It was Karen who brought me the ACE study about toxic stress and said, “I think this is the next big thing in public health.” Four years later, I have to say she was right. When we started our research for “Paper Tigers” and “Resilience,” there was hardly a squeak about these studies online outside of professional circles and there were only three or four schools that were doing things differently. Now there are plenty of schools in the New York public school district that are trauma-informed. There’s been a demand for community screenings of both films way beyond what we would’ve predicted. I’d like to say it’s because I’m some brilliant filmmaker, but that’s not really true. What’s true is that Karen was right. By the time we were done, the issue was gathering steam and the film helped accelerate that. I call the Pritzker family the Chicago Medicis, because if you were to really look at how many good things are going on in philanthropy, the footprint of that family is huge.
I was greatly intrigued by The Legend of Miss Kendra, a program designed to get young kids to open up about trauma that is considered taboo in the classroom.
Probably the most explosive part of the film is the Miss Kendra segment because we still have a taboo about openly acknowledging sexual abuse. The prevailing thought is that kids are resilient—they play and they laugh and they run around, and it’s really when they get to be teens that their lives get more difficult. The truth is that just because kids seem to be having a good time doesn’t mean that’s what is really going on. The folks at the Post Traumatic Stress Center understand that a denial of trauma simply creates more isolation, and makes it much more difficult to offer a buffer amidst all of this adversity. Kids feels empowered when they are given some standards and some norms for themselves. How do you get kids from broken homes to understand what is okay and what isn’t at an age when that job usually falls to the parents? As is often the case, it falls to the schools, and that Miss Kendra program is mushrooming. They are in the middle of creating a reputable model of a toolkit that will be introduced with the assistance of trauma therapists in order to bring the program into more schools.
It’s so important to tackle an issue early on before it festers into an even greater problem.
You’re right. The animal part of us, as humans, is highly reactive. We are really good at responding to a crisis when the s—t hits the fan. But the part of us that is evolving towards something that is more than animal is the part of our brain that logically identifies how if we don’t fix a situation right now, it’s going to be ten times worse ten years from now. We have so much trouble investing the energy now to prevent something much worse from happening later. In some ways, that’s going to be our fighting challenge as a species because everywhere you look, that’s what’s being required of us right now, to be proactive. Not only does unmitigated toxic stress put kids at risk of health problems, it also makes it more likely for them to settle into destructive behavior. Crime and violence and homelessness and teen pregnancy and obesity—a lot of this is behaviorally related due to not dealing with stress. That’s why it is crucial to help families get off to the right start, because the farther back you go, the more profound the benefits of an intervention can be. In “Resilience,” we provide statistics detailing how the state of Washington benefited from implementing these programs. They had a coalition of philanthropists who put money in a state-wide effort, and the money basically paid for itself. Although it didn’t go back to them, the gift was twofold—it was a philanthropic gift that made it happen, and it saved the state a lot of money.

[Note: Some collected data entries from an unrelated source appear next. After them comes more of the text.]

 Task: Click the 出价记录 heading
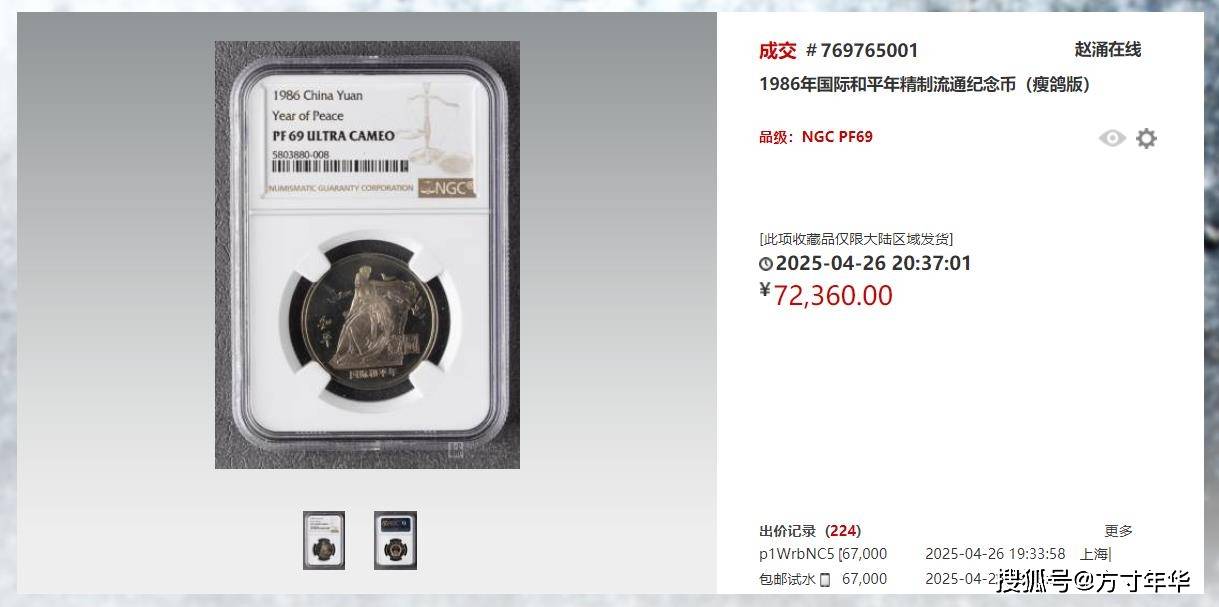(787, 531)
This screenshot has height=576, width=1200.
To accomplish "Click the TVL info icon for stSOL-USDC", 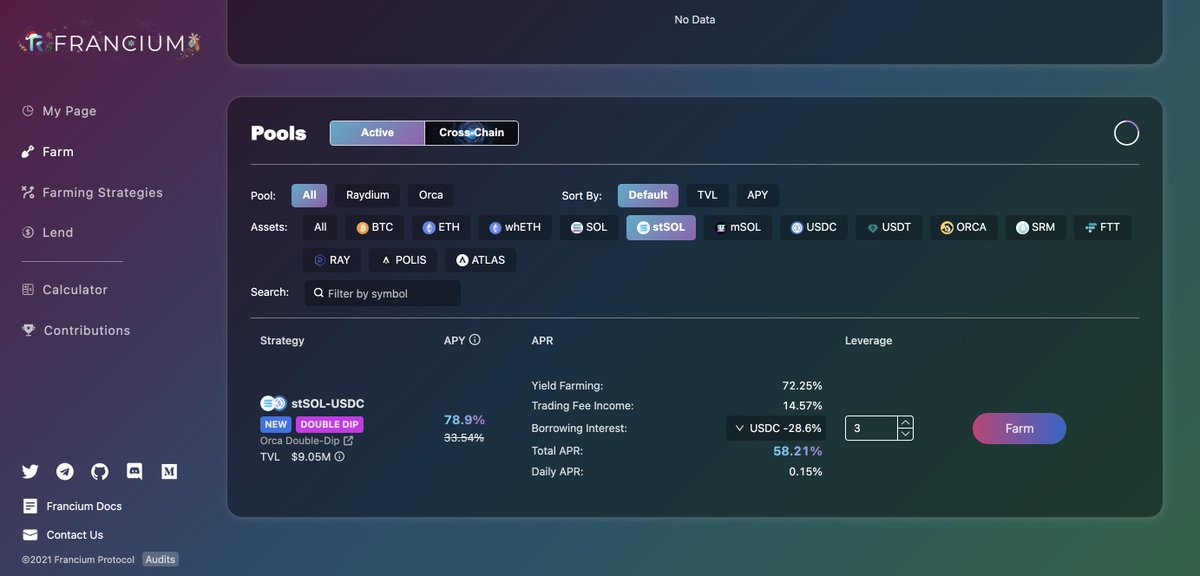I will coord(339,456).
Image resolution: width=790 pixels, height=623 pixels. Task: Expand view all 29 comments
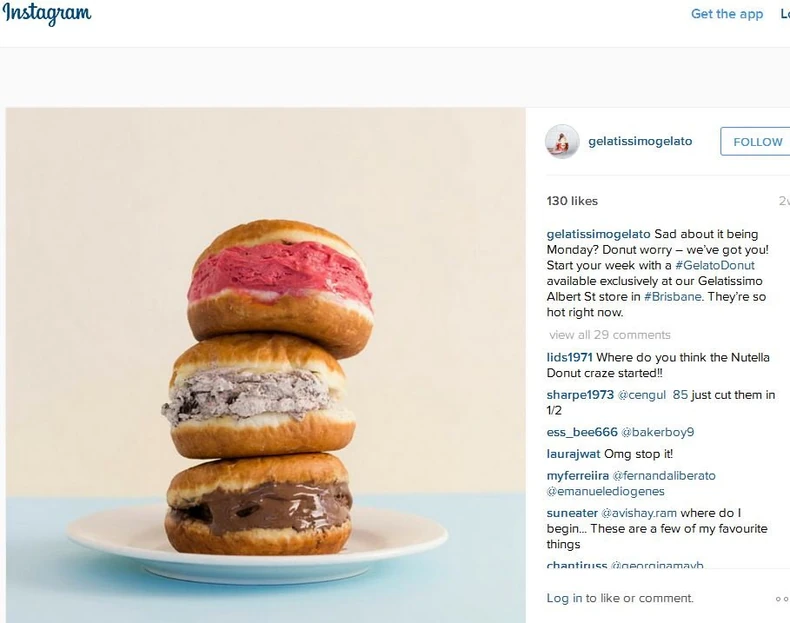click(x=610, y=335)
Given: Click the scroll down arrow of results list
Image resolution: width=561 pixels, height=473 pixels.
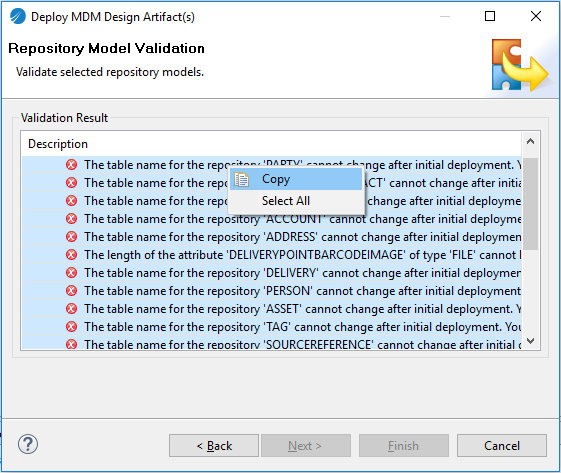Looking at the screenshot, I should 531,340.
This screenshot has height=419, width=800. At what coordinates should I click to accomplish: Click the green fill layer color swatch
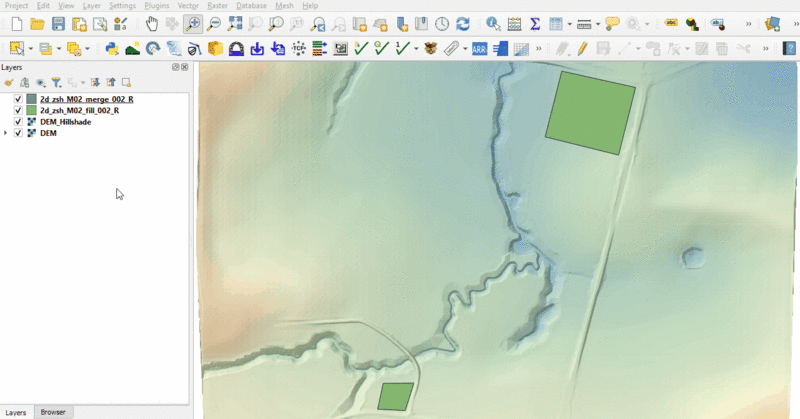[x=31, y=111]
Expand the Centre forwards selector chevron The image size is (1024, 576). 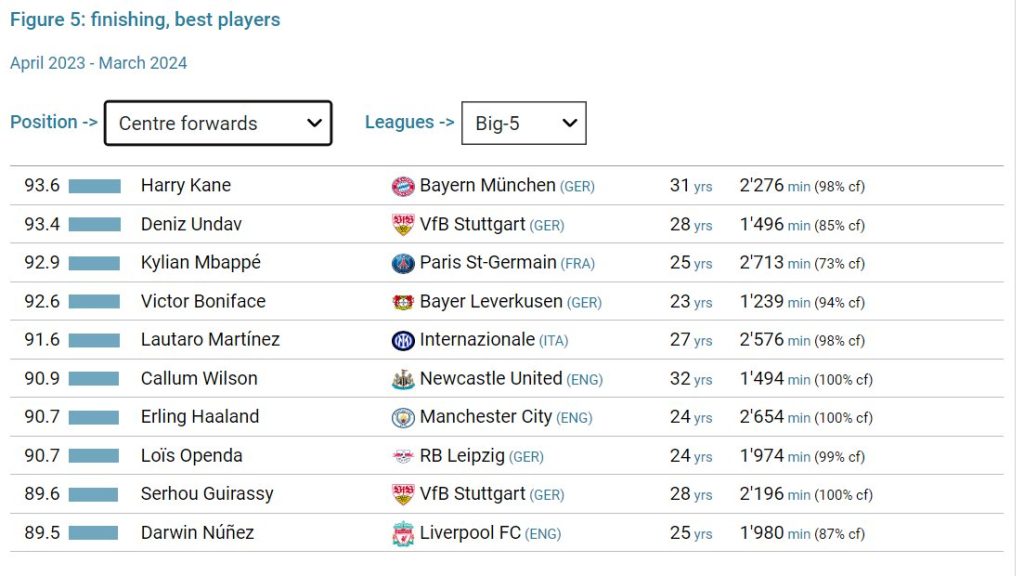coord(313,123)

In many ways, Mary Tyler Moore’s character in “Ordinary People” is a tragic embodiment of repression in how she struggles to mask her wound rather than acknowledge it.
She’s a cautionary tale, and you’re left haunted by that character. I had the privilege of researching and bearing witness to people and programs that can help. I saw some remarkable recoveries, but at the same time, I couldn’t help thinking of all those missed opportunities. It doesn’t take as much as we think to make a big change. Empathy and compassion aren’t just words that liberals like to say, there is a scientific and medical basis for them. My hope is that these films will make people a little more curious about people’s histories, and inspire them to ask what’s going on rather than make quick judgments. If we make that shift, then good things will come from it.
I also loved how your film attempts to obliterate the notion that people are doomed to poor life outcomes because of where they’ve been raised.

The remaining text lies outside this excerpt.